运维规则页,单击运维规则名称或者单击编辑规则可以对运维规则进行修改。

参照以下步骤修改运维规则:
  1. 进入授权 > 运维授权页。
  2. 选择要操作的规则,单击运维规则名称或者单击编辑规则进入运维规则总览页,在此页面可以修改规则名称、规则有效期等信息。

  3. 前往用户/资产页,修改用户和资产间关联关系。

  4. 前往登录限制页,编辑源IP的黑白名单列表及登录时段限制。编辑完成后勾选启用登录限制并单击保存更改
    说明 若不勾选 启用登录限制,则 登录限制页的设置不会生效。


  5. 前往命令控制页,启用命令控制,并配置命令阻断,命令审批和命令黑白名单。
    说明 若不勾选 启用命令控制,则 命令控制页的设置不会生效。


  6. 前往协议控制页,配置各个协议会话中的相关控制选项。
    说明 此处的协议控制选项作用与主机配置中的协议控制选项相同,但优先级高于主机配置。勾选启用协议控制后,在此运维规则的授权关系中所采用的是此处的协议控制设置,否则将采用主机配置中的协议控制设置。

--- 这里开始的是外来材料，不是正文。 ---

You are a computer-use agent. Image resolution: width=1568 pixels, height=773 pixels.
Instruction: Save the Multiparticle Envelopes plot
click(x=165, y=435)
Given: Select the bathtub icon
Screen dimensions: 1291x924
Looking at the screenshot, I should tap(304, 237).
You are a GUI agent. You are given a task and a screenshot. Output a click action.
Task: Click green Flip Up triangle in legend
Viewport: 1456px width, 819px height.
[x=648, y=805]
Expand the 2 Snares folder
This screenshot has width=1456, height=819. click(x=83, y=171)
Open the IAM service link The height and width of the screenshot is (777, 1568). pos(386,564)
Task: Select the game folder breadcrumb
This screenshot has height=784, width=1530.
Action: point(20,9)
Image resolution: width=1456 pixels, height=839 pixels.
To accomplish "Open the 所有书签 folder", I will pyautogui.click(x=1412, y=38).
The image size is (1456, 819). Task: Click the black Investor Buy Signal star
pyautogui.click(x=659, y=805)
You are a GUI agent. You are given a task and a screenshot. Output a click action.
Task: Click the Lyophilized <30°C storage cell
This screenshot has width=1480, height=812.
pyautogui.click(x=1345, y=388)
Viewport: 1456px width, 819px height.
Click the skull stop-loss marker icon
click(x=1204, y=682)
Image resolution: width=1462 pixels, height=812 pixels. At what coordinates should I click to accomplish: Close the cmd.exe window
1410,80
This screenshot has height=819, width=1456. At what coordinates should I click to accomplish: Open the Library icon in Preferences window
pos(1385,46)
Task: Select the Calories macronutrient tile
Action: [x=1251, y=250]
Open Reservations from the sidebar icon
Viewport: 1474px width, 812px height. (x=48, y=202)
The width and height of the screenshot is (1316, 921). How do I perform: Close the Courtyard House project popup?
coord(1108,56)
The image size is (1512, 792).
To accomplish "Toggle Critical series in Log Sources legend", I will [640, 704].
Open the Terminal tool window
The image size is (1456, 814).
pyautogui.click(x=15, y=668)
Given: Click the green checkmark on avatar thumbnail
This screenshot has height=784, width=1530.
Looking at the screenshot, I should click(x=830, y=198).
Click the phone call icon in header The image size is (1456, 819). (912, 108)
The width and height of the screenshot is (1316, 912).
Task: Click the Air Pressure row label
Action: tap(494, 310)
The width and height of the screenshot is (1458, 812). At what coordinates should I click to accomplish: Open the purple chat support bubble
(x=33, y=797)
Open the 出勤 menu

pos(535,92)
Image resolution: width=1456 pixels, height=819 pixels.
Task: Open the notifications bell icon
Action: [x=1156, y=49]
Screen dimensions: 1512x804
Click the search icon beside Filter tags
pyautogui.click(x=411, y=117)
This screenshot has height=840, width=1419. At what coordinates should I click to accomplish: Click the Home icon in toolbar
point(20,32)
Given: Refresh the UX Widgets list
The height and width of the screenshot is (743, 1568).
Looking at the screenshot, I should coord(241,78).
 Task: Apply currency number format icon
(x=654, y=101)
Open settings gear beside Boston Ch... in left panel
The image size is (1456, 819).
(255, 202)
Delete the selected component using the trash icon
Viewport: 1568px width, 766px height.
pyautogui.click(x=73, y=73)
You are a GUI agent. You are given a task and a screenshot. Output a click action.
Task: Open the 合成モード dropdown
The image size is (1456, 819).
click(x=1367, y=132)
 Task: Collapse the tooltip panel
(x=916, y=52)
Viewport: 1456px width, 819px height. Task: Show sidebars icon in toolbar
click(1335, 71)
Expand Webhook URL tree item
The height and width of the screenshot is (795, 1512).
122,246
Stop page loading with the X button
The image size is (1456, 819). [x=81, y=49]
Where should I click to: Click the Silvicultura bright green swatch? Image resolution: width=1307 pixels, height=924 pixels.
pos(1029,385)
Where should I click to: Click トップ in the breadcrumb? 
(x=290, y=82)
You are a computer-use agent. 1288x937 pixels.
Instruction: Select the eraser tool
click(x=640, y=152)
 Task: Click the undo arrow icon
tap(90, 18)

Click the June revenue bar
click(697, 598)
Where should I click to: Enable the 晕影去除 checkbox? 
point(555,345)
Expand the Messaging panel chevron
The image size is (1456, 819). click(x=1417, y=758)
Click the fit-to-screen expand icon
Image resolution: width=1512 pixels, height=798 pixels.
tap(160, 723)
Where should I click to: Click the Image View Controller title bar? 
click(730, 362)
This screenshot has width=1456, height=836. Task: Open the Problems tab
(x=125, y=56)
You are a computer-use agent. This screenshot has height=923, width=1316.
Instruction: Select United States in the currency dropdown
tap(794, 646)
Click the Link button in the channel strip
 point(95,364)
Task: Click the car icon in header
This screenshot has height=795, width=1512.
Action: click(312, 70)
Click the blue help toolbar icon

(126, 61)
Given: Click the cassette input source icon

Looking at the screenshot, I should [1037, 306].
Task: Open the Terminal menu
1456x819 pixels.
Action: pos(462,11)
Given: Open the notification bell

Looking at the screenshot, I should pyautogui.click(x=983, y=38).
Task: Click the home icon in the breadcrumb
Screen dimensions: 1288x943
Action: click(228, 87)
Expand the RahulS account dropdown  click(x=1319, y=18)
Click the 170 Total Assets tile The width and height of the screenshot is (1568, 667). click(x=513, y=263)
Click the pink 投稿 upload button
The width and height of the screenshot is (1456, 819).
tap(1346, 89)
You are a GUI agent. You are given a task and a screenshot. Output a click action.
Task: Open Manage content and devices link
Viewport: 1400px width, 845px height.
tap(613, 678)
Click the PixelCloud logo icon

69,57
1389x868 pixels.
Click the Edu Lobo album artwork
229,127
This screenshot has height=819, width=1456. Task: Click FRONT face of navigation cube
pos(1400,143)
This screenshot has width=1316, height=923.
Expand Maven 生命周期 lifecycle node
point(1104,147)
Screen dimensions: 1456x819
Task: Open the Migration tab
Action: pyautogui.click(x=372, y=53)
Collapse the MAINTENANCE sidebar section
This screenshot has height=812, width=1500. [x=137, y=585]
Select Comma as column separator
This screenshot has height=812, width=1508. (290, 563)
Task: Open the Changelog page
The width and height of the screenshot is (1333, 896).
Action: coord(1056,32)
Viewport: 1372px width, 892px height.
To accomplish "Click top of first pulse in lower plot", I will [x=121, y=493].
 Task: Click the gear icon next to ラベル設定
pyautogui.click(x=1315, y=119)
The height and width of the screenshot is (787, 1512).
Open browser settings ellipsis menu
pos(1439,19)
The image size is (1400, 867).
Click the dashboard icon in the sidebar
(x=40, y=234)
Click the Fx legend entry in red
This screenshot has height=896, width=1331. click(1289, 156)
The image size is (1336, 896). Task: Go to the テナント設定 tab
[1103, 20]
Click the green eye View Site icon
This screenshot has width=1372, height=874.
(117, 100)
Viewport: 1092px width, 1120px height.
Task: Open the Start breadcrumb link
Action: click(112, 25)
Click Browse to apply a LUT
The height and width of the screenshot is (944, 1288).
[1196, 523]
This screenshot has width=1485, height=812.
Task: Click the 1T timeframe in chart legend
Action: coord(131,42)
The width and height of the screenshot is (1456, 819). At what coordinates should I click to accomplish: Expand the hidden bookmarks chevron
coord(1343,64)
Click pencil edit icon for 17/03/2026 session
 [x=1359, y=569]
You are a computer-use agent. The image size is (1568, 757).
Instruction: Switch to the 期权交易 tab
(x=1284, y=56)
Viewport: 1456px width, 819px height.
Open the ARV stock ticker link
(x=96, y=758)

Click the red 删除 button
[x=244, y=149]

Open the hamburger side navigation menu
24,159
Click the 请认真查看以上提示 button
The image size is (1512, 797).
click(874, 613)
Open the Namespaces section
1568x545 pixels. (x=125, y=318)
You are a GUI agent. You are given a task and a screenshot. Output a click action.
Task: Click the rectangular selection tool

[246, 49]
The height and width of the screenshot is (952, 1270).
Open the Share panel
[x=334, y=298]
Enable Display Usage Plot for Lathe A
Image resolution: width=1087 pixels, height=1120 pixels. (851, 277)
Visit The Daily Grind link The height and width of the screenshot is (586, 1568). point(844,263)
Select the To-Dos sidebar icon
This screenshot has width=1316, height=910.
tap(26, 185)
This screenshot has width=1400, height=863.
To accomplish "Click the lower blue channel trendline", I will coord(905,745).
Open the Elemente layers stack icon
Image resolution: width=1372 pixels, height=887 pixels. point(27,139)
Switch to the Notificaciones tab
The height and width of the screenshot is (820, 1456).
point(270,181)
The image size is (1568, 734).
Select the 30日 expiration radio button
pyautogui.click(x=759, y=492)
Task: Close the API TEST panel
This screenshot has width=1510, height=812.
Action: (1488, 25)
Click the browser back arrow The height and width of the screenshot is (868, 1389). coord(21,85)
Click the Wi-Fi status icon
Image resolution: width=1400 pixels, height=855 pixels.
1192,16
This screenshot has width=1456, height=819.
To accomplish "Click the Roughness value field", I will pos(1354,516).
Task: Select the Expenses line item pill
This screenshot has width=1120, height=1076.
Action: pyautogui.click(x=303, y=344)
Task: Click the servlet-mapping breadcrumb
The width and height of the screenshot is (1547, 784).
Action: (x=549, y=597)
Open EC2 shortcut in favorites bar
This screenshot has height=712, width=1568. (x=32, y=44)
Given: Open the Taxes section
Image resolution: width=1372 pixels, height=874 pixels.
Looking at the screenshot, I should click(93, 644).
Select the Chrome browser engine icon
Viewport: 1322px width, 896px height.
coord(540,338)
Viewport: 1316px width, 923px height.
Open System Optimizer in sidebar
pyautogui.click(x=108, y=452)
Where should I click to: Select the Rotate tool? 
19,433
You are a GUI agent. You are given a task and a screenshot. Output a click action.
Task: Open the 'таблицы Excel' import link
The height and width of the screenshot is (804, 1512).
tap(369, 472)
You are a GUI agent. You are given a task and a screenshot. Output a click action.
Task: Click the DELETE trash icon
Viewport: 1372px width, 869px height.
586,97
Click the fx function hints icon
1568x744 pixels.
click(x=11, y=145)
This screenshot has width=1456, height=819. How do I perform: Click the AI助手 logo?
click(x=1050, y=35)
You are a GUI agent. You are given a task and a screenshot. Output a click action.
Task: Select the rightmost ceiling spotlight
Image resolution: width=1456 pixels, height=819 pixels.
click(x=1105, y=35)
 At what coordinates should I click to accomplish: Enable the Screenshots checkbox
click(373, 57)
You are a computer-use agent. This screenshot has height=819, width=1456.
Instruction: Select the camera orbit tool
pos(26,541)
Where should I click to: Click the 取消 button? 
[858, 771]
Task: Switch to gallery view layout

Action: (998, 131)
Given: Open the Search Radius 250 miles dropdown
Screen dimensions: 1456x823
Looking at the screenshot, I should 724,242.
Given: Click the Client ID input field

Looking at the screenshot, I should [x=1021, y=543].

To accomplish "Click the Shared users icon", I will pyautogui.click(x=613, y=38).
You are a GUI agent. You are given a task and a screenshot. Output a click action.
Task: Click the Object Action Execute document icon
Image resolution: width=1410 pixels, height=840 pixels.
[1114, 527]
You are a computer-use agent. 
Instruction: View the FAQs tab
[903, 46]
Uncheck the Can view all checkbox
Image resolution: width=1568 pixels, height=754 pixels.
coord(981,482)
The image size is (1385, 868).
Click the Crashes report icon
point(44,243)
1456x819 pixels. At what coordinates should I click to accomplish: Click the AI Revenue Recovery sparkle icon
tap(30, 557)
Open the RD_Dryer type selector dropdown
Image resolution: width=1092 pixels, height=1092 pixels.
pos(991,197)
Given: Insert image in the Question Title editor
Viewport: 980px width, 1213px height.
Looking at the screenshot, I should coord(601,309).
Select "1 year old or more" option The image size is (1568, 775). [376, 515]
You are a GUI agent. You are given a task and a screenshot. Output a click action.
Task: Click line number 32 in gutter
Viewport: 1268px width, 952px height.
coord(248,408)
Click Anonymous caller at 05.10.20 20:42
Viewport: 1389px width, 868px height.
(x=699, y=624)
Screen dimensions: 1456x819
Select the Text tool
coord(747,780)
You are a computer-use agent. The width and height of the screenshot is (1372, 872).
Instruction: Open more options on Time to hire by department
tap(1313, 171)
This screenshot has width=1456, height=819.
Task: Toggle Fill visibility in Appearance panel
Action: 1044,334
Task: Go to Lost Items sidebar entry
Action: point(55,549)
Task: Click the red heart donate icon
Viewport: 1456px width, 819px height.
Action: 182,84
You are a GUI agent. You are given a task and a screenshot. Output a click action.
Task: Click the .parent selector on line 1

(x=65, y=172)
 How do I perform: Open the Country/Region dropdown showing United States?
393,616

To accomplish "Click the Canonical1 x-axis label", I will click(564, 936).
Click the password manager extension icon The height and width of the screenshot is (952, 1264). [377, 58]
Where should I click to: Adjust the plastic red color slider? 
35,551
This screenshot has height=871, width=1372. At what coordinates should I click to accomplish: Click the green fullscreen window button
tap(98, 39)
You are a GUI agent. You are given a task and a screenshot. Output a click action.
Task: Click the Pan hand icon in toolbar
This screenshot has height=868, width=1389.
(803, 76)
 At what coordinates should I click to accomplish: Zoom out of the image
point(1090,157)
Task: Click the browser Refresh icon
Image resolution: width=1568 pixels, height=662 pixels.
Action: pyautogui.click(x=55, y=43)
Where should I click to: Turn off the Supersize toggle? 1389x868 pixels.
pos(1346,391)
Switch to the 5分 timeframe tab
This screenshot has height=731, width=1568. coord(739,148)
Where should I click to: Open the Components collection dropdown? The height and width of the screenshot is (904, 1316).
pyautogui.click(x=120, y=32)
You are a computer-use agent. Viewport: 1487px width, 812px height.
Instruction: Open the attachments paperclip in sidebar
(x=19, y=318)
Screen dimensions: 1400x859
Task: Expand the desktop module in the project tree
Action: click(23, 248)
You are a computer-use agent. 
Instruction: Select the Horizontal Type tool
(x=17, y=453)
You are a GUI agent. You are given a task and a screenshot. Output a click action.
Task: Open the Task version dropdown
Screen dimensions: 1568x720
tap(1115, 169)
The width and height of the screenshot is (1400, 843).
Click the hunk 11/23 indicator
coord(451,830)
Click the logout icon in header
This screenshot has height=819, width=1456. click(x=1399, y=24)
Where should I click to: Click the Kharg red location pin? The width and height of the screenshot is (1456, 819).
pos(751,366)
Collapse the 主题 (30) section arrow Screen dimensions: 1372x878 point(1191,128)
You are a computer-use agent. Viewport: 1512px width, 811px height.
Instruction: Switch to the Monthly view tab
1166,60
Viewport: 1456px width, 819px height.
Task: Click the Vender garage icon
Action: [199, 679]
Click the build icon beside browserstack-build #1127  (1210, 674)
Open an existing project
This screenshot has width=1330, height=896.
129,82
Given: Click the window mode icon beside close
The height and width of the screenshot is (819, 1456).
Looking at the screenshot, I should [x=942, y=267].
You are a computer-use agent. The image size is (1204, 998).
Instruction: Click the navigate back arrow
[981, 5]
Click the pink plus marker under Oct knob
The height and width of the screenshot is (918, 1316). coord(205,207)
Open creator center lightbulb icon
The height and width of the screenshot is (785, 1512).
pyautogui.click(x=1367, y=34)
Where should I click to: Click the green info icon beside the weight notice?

此处设置主要用于同一主机账户授权给不同用户时需要对不同用户设置不同权限的场景。


  7. 前往审批配置页,设置命令审批人。
    说明 此项配置只对命令审批有效。


删除、禁用或启用运维规则

参照以下步骤管理运维规则:
  1. 进入授权 > 运维授权页。
  2. 勾选相应的运维规则,单击删除禁用启用可对规则执行相应操作。

查看运维分组

参照以下步骤查看运维分组:
  1. 进入授权 > 运维授权页。
  2. 在搜索框输入用户名、主机帐户、帐户组和应用进行搜索。您也可以按用户类型、资产类型、IP范围限制和部门过滤授权规则,快速查找授权关系。